Can you sum up the report on B.C.'s rejection of bamlanivimab in two sentences?

PAGE EXTRACT:
-=-=-

VANCOUVER — The B.C. Ministry of Health has come under fire for rejecting a COVID-19 drug treatment engineered in Vancouver that has been approved for use by Health Canada.
In a prepared statement, U.S. pharmaceutical company Eli Lilly claimed the ministry of health “came to this decision after a limited appraisal of a manuscript from a single phase 2 trial as accepted for publication by the [New England Journal of Medicine].”
“It was not a complete evaluation of the trial, it was not a complete assessment of the clinical program for bamlanivimab, and no contact was made with Lilly seeking additional information prior to its publication.”
Bamlanivimab is an antibody drug developed using technology from AbCellera Biologics that allows hundreds of thousands of tests to occur simultaneously to identify a virus protein, in this case COVID-19.
The drug was approved for use in the U.S. and Canada last November, and since then Eli Lilly has shipped over 17,000 doses to other parts of Canada. No shipments have been made to B.C. The federal government has ordered 26,000 doses so far.

-=-=-

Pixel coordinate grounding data

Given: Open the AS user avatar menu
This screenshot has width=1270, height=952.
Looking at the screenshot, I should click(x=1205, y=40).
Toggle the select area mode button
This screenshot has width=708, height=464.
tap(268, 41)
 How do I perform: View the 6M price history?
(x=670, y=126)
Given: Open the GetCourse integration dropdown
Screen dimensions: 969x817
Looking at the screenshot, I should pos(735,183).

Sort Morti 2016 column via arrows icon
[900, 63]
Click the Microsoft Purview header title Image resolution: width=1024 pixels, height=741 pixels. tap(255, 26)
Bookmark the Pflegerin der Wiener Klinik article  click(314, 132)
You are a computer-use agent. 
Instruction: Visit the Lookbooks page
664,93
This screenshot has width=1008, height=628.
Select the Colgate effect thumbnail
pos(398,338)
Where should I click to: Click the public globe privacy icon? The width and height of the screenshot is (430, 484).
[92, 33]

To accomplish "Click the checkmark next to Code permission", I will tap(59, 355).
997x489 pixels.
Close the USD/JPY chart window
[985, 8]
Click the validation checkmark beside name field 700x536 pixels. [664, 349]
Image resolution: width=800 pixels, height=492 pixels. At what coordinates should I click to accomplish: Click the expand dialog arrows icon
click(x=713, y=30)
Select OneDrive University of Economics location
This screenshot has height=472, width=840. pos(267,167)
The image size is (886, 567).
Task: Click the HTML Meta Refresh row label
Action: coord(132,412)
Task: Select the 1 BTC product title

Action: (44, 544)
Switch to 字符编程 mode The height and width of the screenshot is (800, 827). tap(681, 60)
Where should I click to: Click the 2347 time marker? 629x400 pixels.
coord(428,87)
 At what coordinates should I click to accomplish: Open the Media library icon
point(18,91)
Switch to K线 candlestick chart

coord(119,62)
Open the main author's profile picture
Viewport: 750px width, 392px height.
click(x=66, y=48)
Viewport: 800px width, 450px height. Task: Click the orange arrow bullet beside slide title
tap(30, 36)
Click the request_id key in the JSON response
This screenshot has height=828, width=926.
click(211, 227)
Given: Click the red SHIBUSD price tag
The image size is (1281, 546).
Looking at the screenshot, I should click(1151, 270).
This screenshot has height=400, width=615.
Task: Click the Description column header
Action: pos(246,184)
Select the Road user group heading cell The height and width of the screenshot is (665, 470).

-=-=-

OUTPUT OF THE TASK: The B.C. Ministry of Health has come under fire for rejecting bamlanivimab, a Vancouver-engineered COVID-19 antibody drug approved by Health Canada. Eli Lilly says the decision came from a limited appraisal of a single phase 2 trial manuscript without contacting the company, and although the drug was approved in the U.S. and Canada last November and Lilly has shipped over 17,000 doses to other parts of Canada, none have gone to B.C.